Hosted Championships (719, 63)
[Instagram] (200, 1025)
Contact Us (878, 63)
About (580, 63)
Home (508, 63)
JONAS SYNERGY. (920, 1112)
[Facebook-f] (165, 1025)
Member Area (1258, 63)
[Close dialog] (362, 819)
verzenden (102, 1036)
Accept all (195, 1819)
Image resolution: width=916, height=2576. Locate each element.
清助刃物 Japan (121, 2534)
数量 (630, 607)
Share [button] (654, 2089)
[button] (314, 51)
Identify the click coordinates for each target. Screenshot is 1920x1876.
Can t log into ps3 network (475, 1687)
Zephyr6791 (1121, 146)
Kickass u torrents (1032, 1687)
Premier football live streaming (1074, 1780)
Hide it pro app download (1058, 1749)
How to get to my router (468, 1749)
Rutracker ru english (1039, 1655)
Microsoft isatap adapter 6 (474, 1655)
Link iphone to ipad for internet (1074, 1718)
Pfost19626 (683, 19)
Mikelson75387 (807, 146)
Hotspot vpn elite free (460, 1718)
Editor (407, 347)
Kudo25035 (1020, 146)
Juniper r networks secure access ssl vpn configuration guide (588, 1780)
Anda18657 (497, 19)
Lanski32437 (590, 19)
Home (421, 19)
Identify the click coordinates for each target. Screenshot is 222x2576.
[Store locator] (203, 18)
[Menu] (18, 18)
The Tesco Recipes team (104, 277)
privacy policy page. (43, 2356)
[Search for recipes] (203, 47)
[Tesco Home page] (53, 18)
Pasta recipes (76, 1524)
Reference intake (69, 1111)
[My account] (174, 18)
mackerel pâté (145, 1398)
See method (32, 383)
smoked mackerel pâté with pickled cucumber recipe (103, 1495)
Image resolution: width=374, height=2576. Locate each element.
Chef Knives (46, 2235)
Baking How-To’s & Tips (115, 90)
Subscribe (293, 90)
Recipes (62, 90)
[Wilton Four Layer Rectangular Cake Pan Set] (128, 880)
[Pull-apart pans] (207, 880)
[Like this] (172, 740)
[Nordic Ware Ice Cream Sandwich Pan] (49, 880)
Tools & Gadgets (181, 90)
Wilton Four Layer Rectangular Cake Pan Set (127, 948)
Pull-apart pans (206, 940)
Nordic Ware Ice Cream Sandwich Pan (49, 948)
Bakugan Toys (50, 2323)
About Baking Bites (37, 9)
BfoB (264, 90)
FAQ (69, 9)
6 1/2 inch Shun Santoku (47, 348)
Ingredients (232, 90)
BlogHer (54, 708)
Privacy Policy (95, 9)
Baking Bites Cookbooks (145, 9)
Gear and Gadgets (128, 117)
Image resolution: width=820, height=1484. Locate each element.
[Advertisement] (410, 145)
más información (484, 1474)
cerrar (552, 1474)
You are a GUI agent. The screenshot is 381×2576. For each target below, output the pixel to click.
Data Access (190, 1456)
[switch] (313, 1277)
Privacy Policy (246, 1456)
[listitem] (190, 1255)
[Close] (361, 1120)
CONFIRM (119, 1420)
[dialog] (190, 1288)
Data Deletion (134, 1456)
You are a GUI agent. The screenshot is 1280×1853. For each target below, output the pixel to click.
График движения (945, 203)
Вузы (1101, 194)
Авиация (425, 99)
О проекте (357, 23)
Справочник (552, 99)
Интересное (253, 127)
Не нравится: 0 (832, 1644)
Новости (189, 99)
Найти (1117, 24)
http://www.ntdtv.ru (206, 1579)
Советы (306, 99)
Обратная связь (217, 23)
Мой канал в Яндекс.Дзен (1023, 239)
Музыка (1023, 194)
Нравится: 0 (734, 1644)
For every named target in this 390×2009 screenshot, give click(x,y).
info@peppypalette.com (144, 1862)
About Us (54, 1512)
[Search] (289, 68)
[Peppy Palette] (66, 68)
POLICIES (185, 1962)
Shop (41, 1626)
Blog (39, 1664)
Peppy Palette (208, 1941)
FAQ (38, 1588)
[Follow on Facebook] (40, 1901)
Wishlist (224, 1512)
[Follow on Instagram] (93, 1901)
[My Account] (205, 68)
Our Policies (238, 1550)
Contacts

○ ○ ○ ○ ○ ○ ○

• **WHAT YOU SHOULD DO**: Without any change, reproduce the data in full.

• **REPLY TO THE TASK**:
Hosted Championships (719, 63)
[Instagram] (200, 1025)
Contact Us (878, 63)
About (580, 63)
Home (508, 63)
JONAS SYNERGY. (920, 1112)
[Facebook-f] (165, 1025)
Member Area (1258, 63)
[Close dialog] (362, 819)
verzenden (102, 1036)
Accept all (195, 1819)
Image resolution: width=916, height=2576. Locate each element.
清助刃物 Japan (121, 2534)
数量 (630, 607)
Share [button] (654, 2089)
[button] (314, 51)
Identify the click coordinates for each target. Screenshot is 1920x1876.
Can t log into ps3 network (475, 1687)
Zephyr6791 (1121, 146)
Kickass u torrents (1032, 1687)
Premier football live streaming (1074, 1780)
Hide it pro app download (1058, 1749)
How to get to my router (468, 1749)
Rutracker ru english (1039, 1655)
Microsoft isatap adapter 6 (474, 1655)
Link iphone to ipad for internet (1074, 1718)
Pfost19626 (683, 19)
Mikelson75387 (807, 146)
Hotspot vpn elite free (460, 1718)
Editor (407, 347)
Kudo25035 (1020, 146)
Juniper r networks secure access ssl vpn configuration guide (588, 1780)
Anda18657 (497, 19)
Lanski32437 (590, 19)
Home (421, 19)
Identify the click coordinates for each target. Screenshot is 222x2576.
[Store locator] (203, 18)
[Menu] (18, 18)
The Tesco Recipes team (104, 277)
privacy policy page. (43, 2356)
[Search for recipes] (203, 47)
[Tesco Home page] (53, 18)
Pasta recipes (76, 1524)
Reference intake (69, 1111)
[My account] (174, 18)
mackerel pâté (145, 1398)
See method (32, 383)
smoked mackerel pâté with pickled cucumber recipe (103, 1495)
Image resolution: width=374, height=2576. Locate each element.
Chef Knives (46, 2235)
Baking How-To’s & Tips (115, 90)
Subscribe (293, 90)
Recipes (62, 90)
[Wilton Four Layer Rectangular Cake Pan Set] (128, 880)
[Pull-apart pans] (207, 880)
[Like this] (172, 740)
[Nordic Ware Ice Cream Sandwich Pan] (49, 880)
Tools & Gadgets (181, 90)
Wilton Four Layer Rectangular Cake Pan Set (127, 948)
Pull-apart pans (206, 940)
Nordic Ware Ice Cream Sandwich Pan (49, 948)
Bakugan Toys (50, 2323)
About Baking Bites (37, 9)
BfoB (264, 90)
FAQ (69, 9)
6 1/2 inch Shun Santoku (47, 348)
Ingredients (232, 90)
BlogHer (54, 708)
Privacy Policy (95, 9)
Baking Bites Cookbooks (145, 9)
Gear and Gadgets (128, 117)
Image resolution: width=820, height=1484. Locate each element.
[Advertisement] (410, 145)
más información (484, 1474)
cerrar (552, 1474)
You are a GUI agent. The screenshot is 381×2576. For each target below, output the pixel to click.
Data Access (190, 1456)
[switch] (313, 1277)
Privacy Policy (246, 1456)
[listitem] (190, 1255)
[Close] (361, 1120)
CONFIRM (119, 1420)
[dialog] (190, 1288)
Data Deletion (134, 1456)
You are a GUI agent. The screenshot is 1280×1853. For each target below, output the pixel to click.
График движения (945, 203)
Вузы (1101, 194)
Авиация (425, 99)
О проекте (357, 23)
Справочник (552, 99)
Интересное (253, 127)
Не нравится: 0 (832, 1644)
Новости (189, 99)
Найти (1117, 24)
http://www.ntdtv.ru (206, 1579)
Советы (306, 99)
Обратная связь (217, 23)
Мой канал в Яндекс.Дзен (1023, 239)
Музыка (1023, 194)
Нравится: 0 (734, 1644)
For every named target in this 390×2009 screenshot, give click(x,y).
info@peppypalette.com (144, 1862)
About Us (54, 1512)
[Search] (289, 68)
[Peppy Palette] (66, 68)
POLICIES (185, 1962)
Shop (41, 1626)
Blog (39, 1664)
Peppy Palette (208, 1941)
FAQ (38, 1588)
[Follow on Facebook] (40, 1901)
Wishlist (224, 1512)
[Follow on Instagram] (93, 1901)
[My Account] (205, 68)
Our Policies (238, 1550)
Contacts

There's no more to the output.